Feeling more emotionally present, he found that social events could trigger an awareness that his life had been hijacked by his condition, and that he was missing out on developments ‘normal’ people go through.  He was also still living at home in the outer suburbs.  His mother, meanwhile, was frustrated that there were still incidents where they clashed.  Unfortunately, she found it difficult to understand that some of her behaviour, such as excessive invasiveness, changes in her tone of speech when becoming emotional, a tendency to blame everything and everyone apart from herself, mood instability, a lack of social integration and unattainable expectations regarding her only child.  Particularly worrying was her tendency to view, and talk about, Steven has ‘having a disease’.  Somehow, in her mind, this exonerated her and relieved her of the need to work on herself.  Ideally, she could have done neurofeedback training herself, which would have addressed some borderline tendencies.  

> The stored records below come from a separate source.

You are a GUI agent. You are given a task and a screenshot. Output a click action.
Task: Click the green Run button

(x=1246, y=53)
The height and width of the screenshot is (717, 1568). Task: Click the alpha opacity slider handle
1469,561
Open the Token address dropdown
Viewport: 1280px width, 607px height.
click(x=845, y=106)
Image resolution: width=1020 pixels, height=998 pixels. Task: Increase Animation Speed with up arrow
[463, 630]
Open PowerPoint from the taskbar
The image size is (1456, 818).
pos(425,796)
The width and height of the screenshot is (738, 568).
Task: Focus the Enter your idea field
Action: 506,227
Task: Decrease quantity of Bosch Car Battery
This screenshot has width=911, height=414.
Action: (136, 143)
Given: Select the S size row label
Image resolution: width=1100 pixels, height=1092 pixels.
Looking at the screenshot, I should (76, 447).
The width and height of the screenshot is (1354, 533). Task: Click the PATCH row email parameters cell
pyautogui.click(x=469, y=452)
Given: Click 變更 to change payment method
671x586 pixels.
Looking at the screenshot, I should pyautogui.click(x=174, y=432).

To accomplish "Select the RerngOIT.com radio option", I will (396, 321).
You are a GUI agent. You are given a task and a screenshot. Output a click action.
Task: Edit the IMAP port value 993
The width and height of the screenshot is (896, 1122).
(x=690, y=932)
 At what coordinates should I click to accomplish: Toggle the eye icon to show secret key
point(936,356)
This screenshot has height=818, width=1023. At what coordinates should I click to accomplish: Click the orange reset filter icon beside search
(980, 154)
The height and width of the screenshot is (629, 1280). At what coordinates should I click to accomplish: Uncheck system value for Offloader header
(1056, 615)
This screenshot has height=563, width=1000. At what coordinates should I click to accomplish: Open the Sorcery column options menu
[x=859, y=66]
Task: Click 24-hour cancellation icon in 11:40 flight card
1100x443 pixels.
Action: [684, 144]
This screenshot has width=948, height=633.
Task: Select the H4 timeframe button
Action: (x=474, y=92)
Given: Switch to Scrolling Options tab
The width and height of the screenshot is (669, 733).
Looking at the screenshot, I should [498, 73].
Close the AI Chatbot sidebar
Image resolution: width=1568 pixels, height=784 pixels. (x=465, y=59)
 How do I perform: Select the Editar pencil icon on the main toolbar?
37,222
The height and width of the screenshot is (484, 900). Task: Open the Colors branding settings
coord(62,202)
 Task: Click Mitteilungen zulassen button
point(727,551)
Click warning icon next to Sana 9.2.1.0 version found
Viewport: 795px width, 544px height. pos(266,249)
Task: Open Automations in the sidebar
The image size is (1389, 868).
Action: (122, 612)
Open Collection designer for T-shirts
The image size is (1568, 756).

Still, conversations with a therapist who understood both provided some important mediation, and raised the prospect of letting Steven pursue his dream of independent living again.  A year later, Steven has moved to the City and has launched his own photography business, separate from his flexible day job.  

As an aside, it was interesting to note the absence of Steven’s father in this process.  A gentle person, he was removed from outbursts yet also appeared to play no role in calming situations or guidance.  This was visible on the brain map, and an important brain area to focus training on. 

The speed with which this transitioned in Steven is remarkable.  We find that when we resolve psychosis (which has prominent neuromarkers), a person’s new brain map can show a substantially different picture.  Technically, this corresponds to the phenomenon where the cingulates dominate cortical functioning during psychosis, and a ‘relief’ shows us the underlying character.  In Steven’s case, this was relatively well-matured, and the brain area responsible for his perceived thought disorder responded well to intensive training, in essence embracing a more grounded mode of functioning.